You might argue these companies can pursue grand ambitions because they’re incredibly wealthy. But money doesn’t explain everything. What sets these companies apart: they choose to solve genuinely important, fundamental problems. Quantifying image-text relationships. Making AI superhuman at Go. Turning text descriptions into real images.

These problems mattered 100 years ago. They mattered 1,000 years ago. Important problems have staying power—they’re often timeless. So if people centuries ago faced the same problem, chances are it’s a big one. Paul Graham has made similar observations.

But here’s the thing: can you solve an important problem just because you found it?

In early 2018, I was at an AI lab where I could explore any direction I wanted. I chose a topic: Replicating human voice timbre. I was fascinated: What is the essence of human voice timbre? Why can I identify someone from a single sentence? If we could capture the core of each person’s voice—say, map it to a fixed vector—could we theoretically clone anyone’s voice? Make Obama sing Adele? Human vocal impersonators can do it. Why not AI?

I dove into papers, studied vocal mechanics, printed spectrograms. The technology at the time had already figured out how to simulate natural sounds like streams, flames, and wind. But human voices? Still in very early stages. In the end, I made only trivial progress before abandoning this shallow academic pursuit.

Looking back, I’d found an important problem. I just couldn’t solve it.

Most important problems can’t be solved by one person, one team, or even one generation. The protein folding problem that AlphaFold solved—biologists had worked on it for 50 years. The language understanding problem behind ChatGPT—the entire NLP field spent decades on it.

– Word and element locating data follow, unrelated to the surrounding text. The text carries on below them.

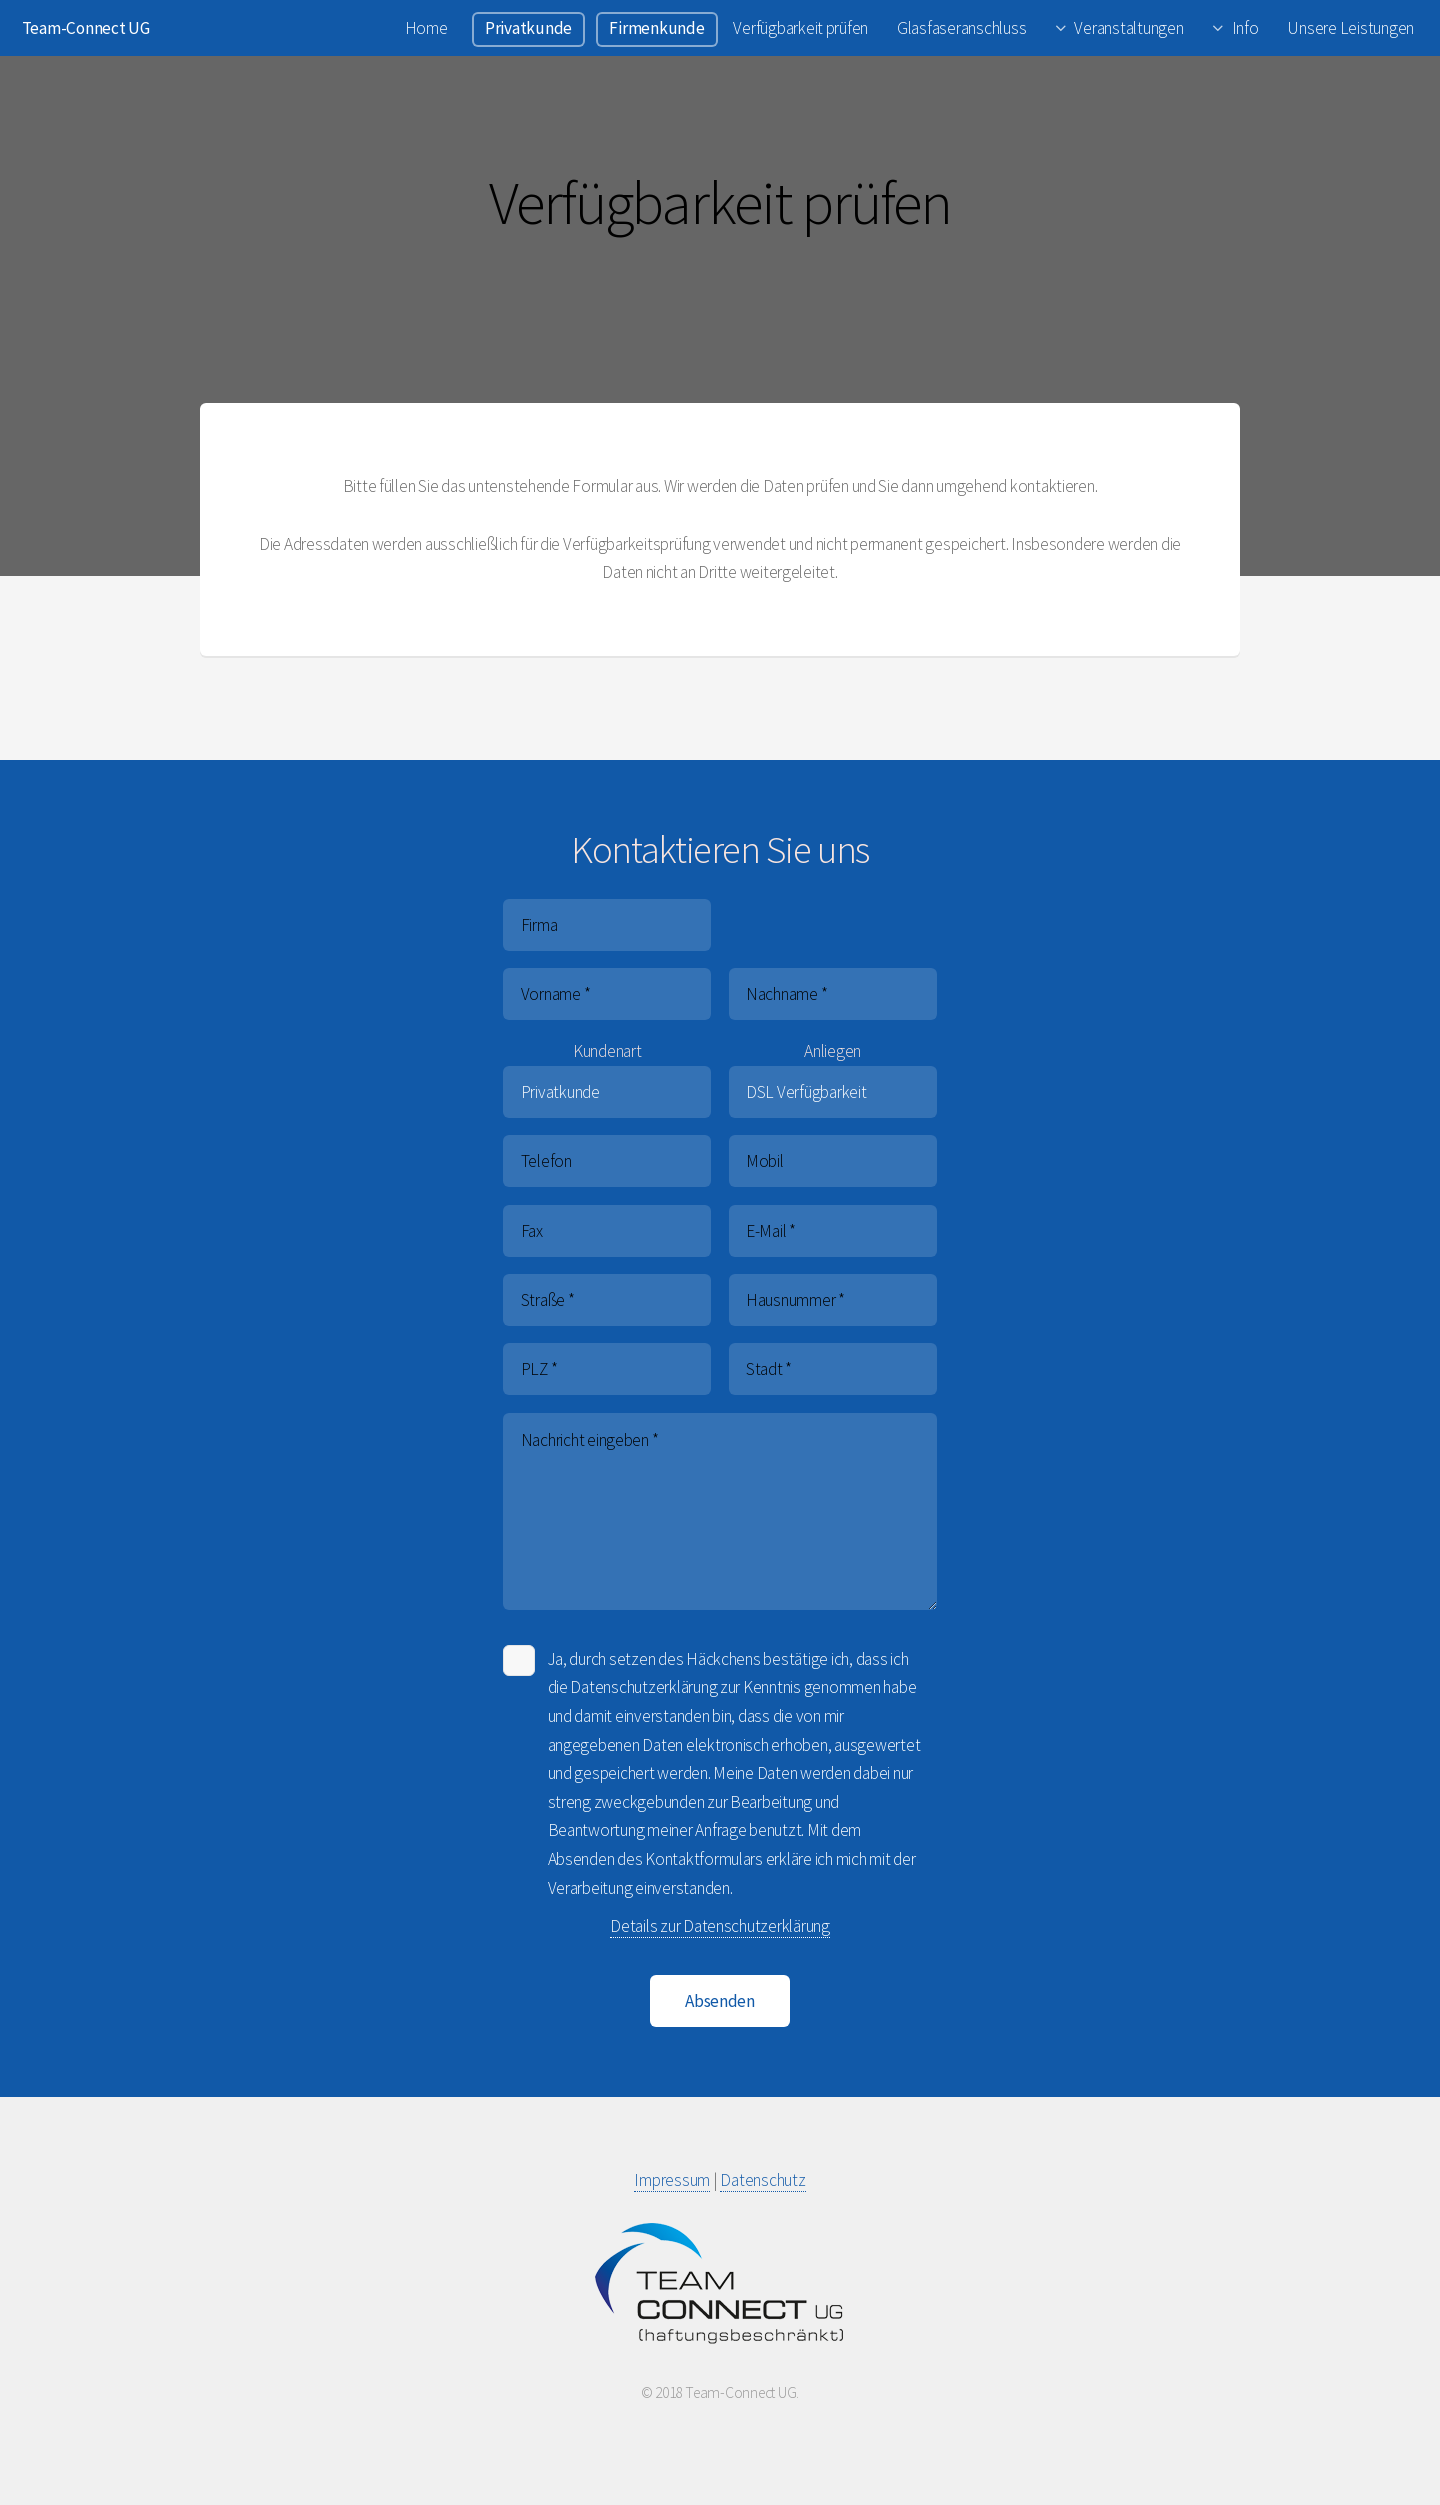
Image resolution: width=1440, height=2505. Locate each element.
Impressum (672, 2180)
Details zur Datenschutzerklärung (720, 1926)
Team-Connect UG (86, 28)
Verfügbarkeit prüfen (800, 28)
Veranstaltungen (1128, 28)
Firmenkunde (656, 28)
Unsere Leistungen (1350, 28)
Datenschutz (762, 2180)
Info (1245, 28)
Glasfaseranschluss (961, 28)
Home (426, 28)
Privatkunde (528, 28)
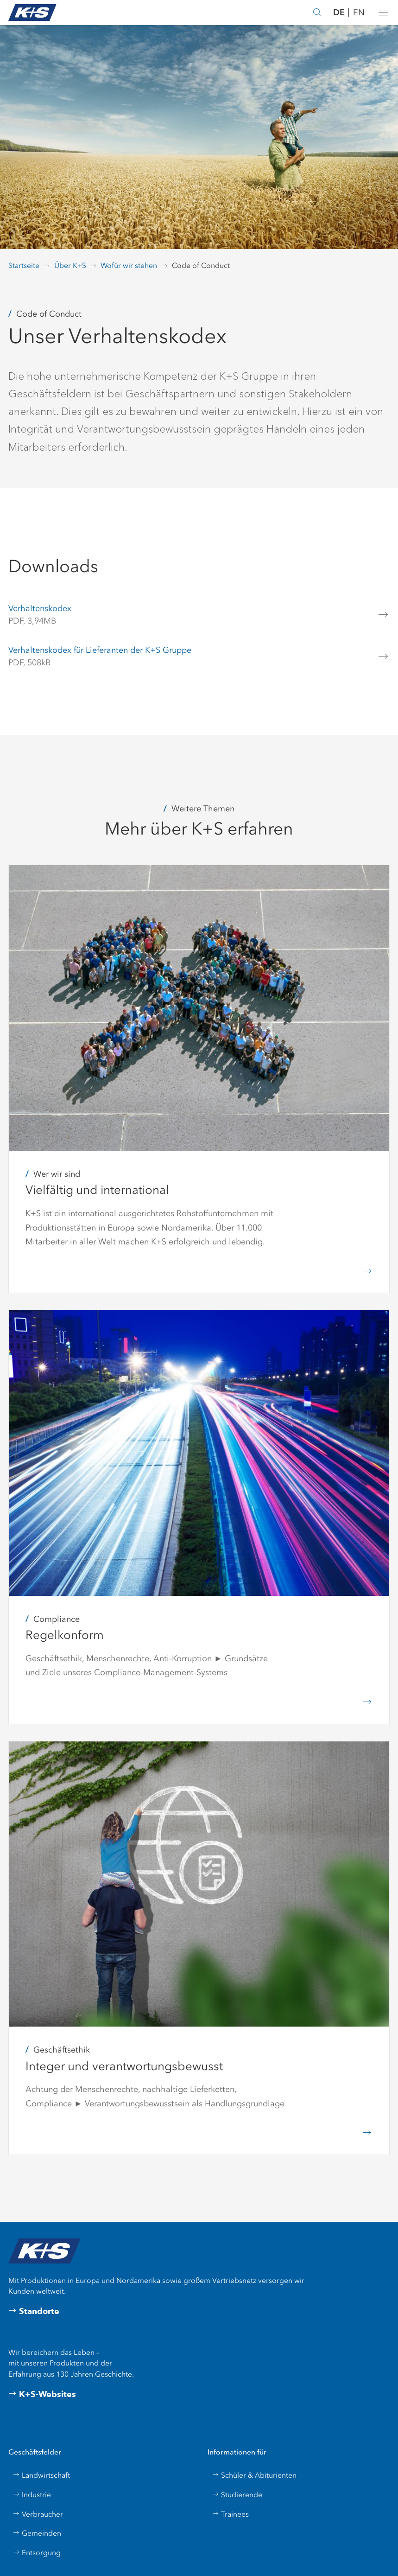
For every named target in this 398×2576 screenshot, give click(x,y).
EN (359, 12)
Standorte (33, 2311)
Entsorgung (37, 2552)
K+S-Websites (42, 2394)
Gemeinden (37, 2533)
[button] (383, 12)
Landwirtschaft (41, 2475)
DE (339, 12)
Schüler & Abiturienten (254, 2475)
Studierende (237, 2494)
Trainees (230, 2514)
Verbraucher (38, 2514)
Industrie (32, 2494)
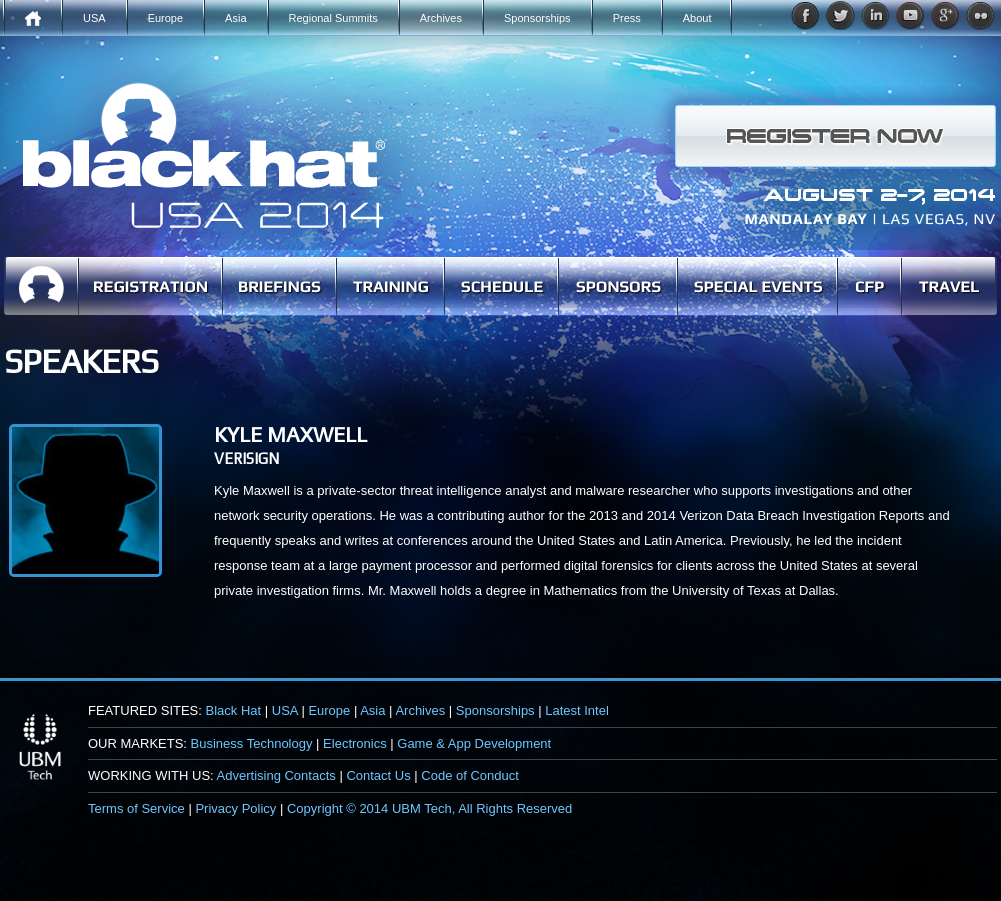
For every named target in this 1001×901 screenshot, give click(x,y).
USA (285, 710)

But that experience made me want to tackle problems with longer time horizons. For example, I built an offline photo search app—using one sentence to find that specific photo among tens of thousands in your mind. Technically simple: just deploy CLIP on a phone. But it addresses an important problem: ancient emperors needed to locate specific passages among thousands of memorials, modern people need to find that girl in sunglasses on the beach somewhere in their photo library. The essence is the same: how do you use natural language to find something you know exists but don’t know where it is?

Important problems ignite your curiosity and competitive drive. They make you more focused and driven than usual. They even push you to dive into papers, seek collaborators, or naturally attract like-minded people to join. During the time I worked on those two problems, I was always focused and energized, eager to start working the moment I woke up.

The flip side? Mediocre problems make you numb. Worse still: if the problem you’re solving has negative social value—like optimizing addiction algorithms or perfecting price discrimination systems—the sense of frustration is even stronger.

To end with a once-popular piece of tautological wisdom: The key to the problem is to find the key problem.